Tau-based biomarker tracks Alzheimer’s progression

July 13, 2023
Novel marker found in cerebrospinal fluid also could speed development of Alzheimer’s drugs.

Researchers at Washington University School of Medicine in St. Louis and Lund University in Lund, Sweden, have identified a form of tau that could serve as a marker to track Alzheimer’s progression. The marker also could be used by Alzheimer’s drug developers to assess whether investigational tau-based drugs – the next frontier in Alzheimer’s drug development – are effective against the disease.
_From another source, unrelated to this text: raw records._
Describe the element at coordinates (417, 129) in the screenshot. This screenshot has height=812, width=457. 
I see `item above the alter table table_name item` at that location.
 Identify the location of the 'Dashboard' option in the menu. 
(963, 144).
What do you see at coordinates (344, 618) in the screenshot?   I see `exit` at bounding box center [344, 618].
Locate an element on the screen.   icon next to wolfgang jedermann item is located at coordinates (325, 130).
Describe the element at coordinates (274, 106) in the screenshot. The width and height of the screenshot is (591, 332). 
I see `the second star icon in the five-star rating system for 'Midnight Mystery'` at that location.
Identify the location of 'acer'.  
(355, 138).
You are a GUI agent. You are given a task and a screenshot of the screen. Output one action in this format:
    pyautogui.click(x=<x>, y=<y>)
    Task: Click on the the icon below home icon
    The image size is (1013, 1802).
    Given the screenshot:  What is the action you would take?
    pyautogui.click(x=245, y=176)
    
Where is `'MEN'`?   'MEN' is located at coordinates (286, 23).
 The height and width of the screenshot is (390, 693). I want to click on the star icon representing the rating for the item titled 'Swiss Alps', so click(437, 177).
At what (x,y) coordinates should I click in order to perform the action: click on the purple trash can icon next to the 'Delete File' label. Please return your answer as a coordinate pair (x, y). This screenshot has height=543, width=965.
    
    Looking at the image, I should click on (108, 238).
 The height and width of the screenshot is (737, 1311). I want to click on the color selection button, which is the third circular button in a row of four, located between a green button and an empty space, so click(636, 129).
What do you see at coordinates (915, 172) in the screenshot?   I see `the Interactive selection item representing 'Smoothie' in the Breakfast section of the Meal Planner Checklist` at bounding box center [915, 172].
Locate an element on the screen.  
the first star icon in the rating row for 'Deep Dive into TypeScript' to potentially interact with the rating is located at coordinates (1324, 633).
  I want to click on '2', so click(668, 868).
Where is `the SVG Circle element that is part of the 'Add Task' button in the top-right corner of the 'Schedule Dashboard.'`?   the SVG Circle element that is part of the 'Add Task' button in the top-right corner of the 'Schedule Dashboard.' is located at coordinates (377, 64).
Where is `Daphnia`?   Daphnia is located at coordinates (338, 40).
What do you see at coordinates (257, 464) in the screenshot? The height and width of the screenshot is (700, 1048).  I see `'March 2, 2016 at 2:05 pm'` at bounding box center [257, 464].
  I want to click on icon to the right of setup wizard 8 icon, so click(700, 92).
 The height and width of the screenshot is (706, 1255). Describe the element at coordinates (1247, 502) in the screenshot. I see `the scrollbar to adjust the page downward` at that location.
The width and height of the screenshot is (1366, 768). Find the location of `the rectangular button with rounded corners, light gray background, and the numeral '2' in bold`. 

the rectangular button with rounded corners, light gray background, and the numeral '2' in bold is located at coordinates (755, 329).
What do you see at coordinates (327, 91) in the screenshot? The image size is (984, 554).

Such drugs theoretically would benefit people in later stages of the disease, when tau tangles play a crucial role.

By studying 667 people in Sweden and the U.S. at various stages of Alzheimer’s disease, the researchers discovered in the cerebrospinal fluid that levels of a specific form of tau — known as microtubule binding region (MTBR)-tau243 — track with the amount of damaging tau tangles in the brain and with the degree of cognitive decline.

The findings, published July 13 in Nature Medicine, are a major step toward a better approach to diagnosing and staging Alzheimer’s disease. A test based on MTBR-tau243 could speed up drug development by providing a relatively simple and inexpensive way to identify and monitor participants in clinical trials and assess whether the experimental therapies, including tau-based drugs, can change the course of the disease.